Royal College of Art graduate Offer Canfi has envisioned a future for cycling in which inductive bicycle lanes could be used to wirelessly charge electric bikes and other devices on the go.
Offer Canfi's Flux project imagines a near-future scenario where bicycles are powered using resonant inductive coupling – a method of transmitting electrical energy without man-made conductors.
"This project is focused on resonant inductive bicycle lanes as a first step towards wireless power grids," said Canfi. "The road becoming an emitter that can power up electric bicycles, laptops and phones, making batteries redundant."
The designer proposes creating inductive bicycle lanes by laying a high-friction screed surface embedded with emitter coils along sections of road.
The current passing through these coils would transfer electricity wirelessly to similar copper elements on the bicycle mechanism via an oscillating magnetic field.
"The coils that are embedded into the screed turn on when the bicycle comes within range, using a radio-frequency identification (RFID) badge that recognises when the bike is near," Canfi told Dezeen.
This could replace batteries currently used to power electric bikes, and could also be used to charge electronic devices like mobile phones and laptops during journeys.

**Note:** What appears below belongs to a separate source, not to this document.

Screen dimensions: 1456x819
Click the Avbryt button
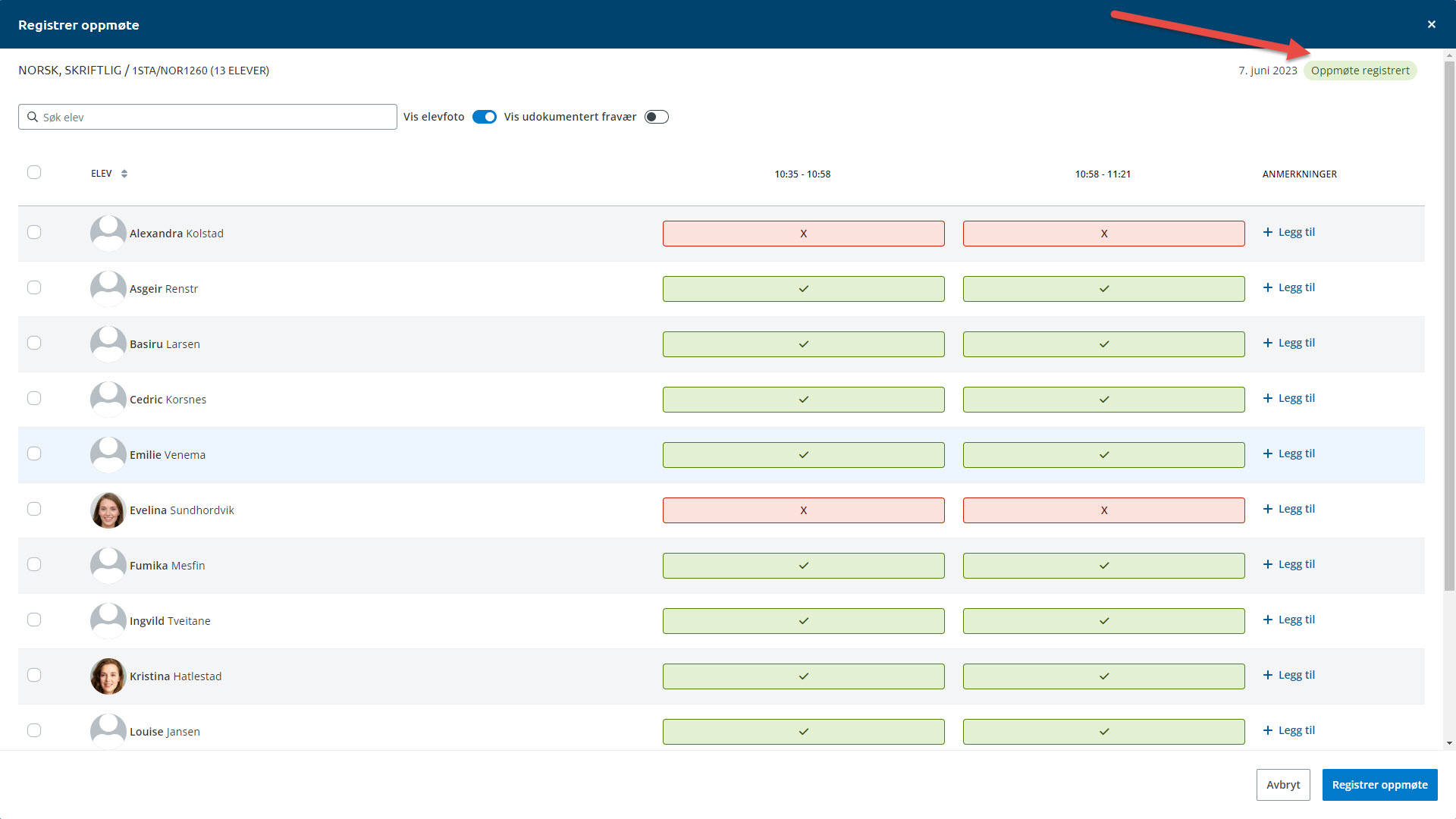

"Batteries are still the most expensive, polluting and heavy element of any electric vehicle and that is before you consider their short life cycle and problematic recycling procedures," said Canfi.
His alternative Capacitor 1.21 kit is designed to lock on to any diamond-frame bicycle to convert it into an electric model.
The capacitor stores energy without the chemicals found in batteries and the kit connects the series of copper coils to the bike's mechanism so the current can help power the ride.
Once the coils in the road and bike are paired other devices with coils embedded, like mobile phones, could feed off the electricity and use it to power up – similar to how wireless Qi chargers work.
"A fun fact about resonant induction power transfer is that once the primary and secondary coil are in a state of coupled magnetic field, this field itself becomes an emitter and secondary coils can connect to it as well," Canfi explained.
The additional parts are printed in nylon using selective laser sintering (SLS) to keep them as light as possible, as extra weight would require more power.
Canfi's capacitor adds less than two kilograms to the bike, but a lighter model would increase efficiency and lower costs.
He believes that recent developments in the creation of ultracapacitors, which store high amounts of electric charge, using miracle-material graphene have brought his idea closer to reality.
"Looking at the growing market for electric bicycles and the emergence of resonant induction as an efficient way to wirelessly transfer electric power, this project was about describing a truly possible future for urban commuting," Canfi said.
The project was presented at the Royal College of Art's annual degree show last month, along with a man-made biological leaf that could enable long-distance space travel and a proposal to create synthetic foods using nanotechnology.